Shingirai’s upcoming talk on the use of machine learning tools to classify AGN host galaxy morphologies in large JWST surveys at the 32nd International Astronomical Union General Assembly 2024
Shingirai is a first year PhD student at Lancaster University in the UK where he is supervised by Dr. Brooke Simmons. Before his PhD, he completed his BSc at Aberystwyth University in Wales, where with the assistance of a Peter Hancock scholarship, he achieved a first class honours degree. Combined with undergraduate research experience at the University of Oxford, CEA Paris-Saclay, and his undergraduate University of Aberystwyth, he has a had a variety of research experiences at his young academic age.
Shingirai is also the Vice-president of the Zimbabwean Astronomical Society which he is co-founding with the ZAS President Thobekile, and that is being run with the assistance of many other members from Zimbabwe. His is passionate and active in astronomical outreach, and he hopes to realise ZAS’ aim of Zimbabwe eventually reaching capabilities to produce professional astronomical research within the country.

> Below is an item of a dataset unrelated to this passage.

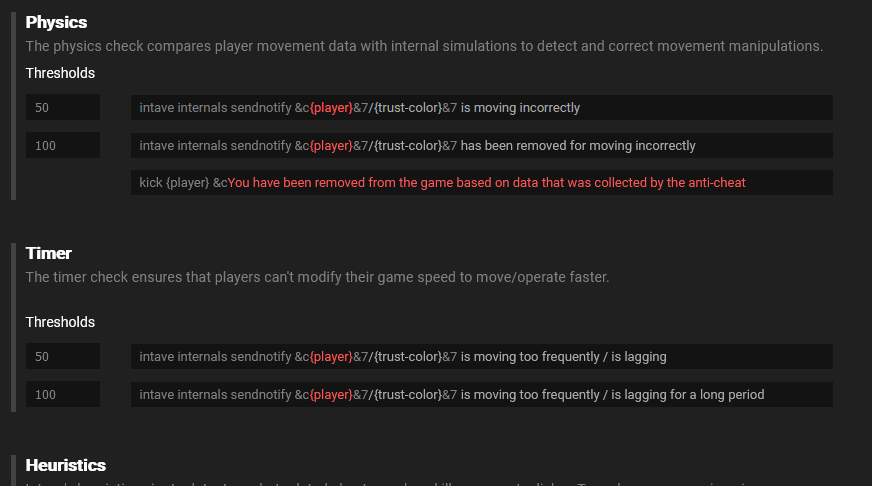
Task: Click the Physics check description text
Action: [424, 46]
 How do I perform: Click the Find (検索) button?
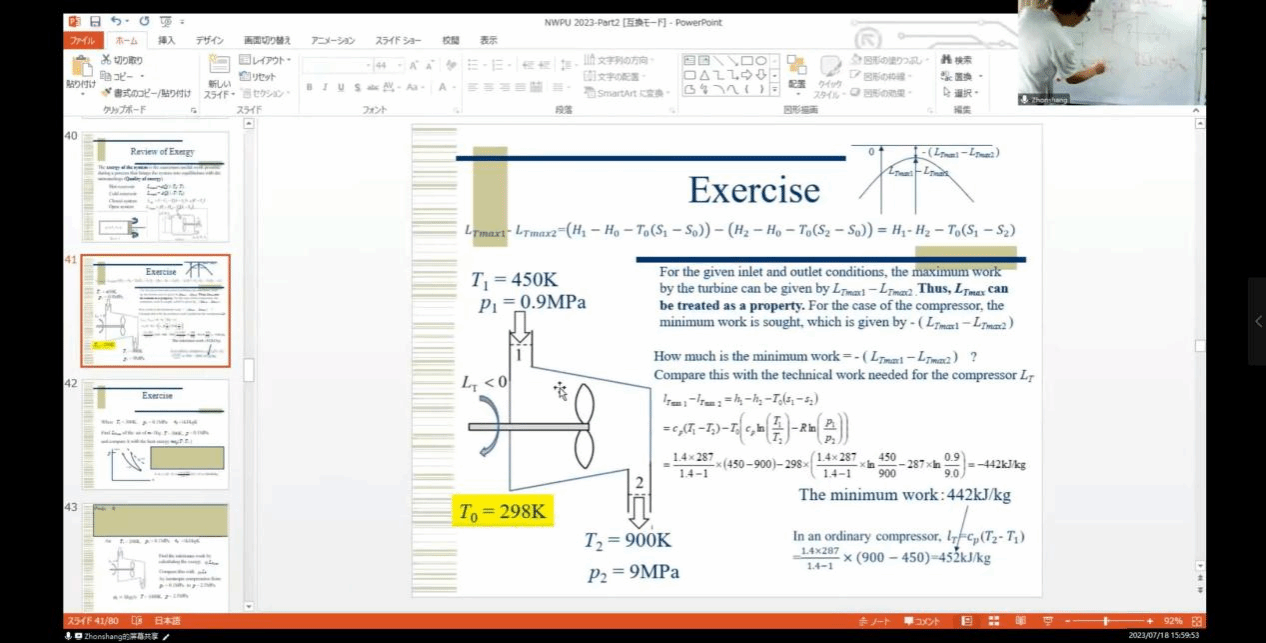coord(957,60)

The talk that Shingirai will be presenting will be titled “Deep Learning Classifications of AGN Host Galaxies in Large JWST Surveys”
Highly Obscured AGN have unique visual identifiers in new JWST surveys that may allow them to be reliably detected in methods completely independent to other detection methods. Combining this knowledge with powerful tools like Zoobot, and Galaxy Zoo volunteer classifications, there are many interesting findings to present.
Title:
Deep-learning classifications of galaxy morphologies in large JWST surveys.
Abstract:
Investigations of AGN host galaxies including their merger history and morphology have been conducted up to z ~ 2. However, new JWST surveys such as COSMOS-Web and CEERS permit investigation of the properties of AGN host galaxy populations in rest-frame optical between 0.5 < z < 4; this spans the entire cosmic noon period where both SMBH growth and galaxy star formation rates peak. We use the deep-learning classifier ‘Zoobot’ to determine galaxy morphologies in the aforementioned surveys. This is conducted via a transfer learning method that inherits prior training of Zoobot on ground-based imagery. Predictions of the JWST morphologies are then applied to the large multi-wavelength imaging set of COSMOS-Web, after being fine-tuned using Galaxy Zoo volunteer classifications of CEERS images. We further refine the AGN host galaxy classifications by training Zoobot to ignore the central AGN; we then assess the effectiveness of this method before comparing the evolution of host galaxy morphologies with that of inactive galaxies during this era of galaxy assembly. During this talk, a sample of identified AGN host galaxies will be presented, as well as a control sample of inactive galaxies that have been matched on properties such as stellar mass and redshift. Initial results on the differences between morphologies of AGN hosts, and their inactive counterparts will be shown.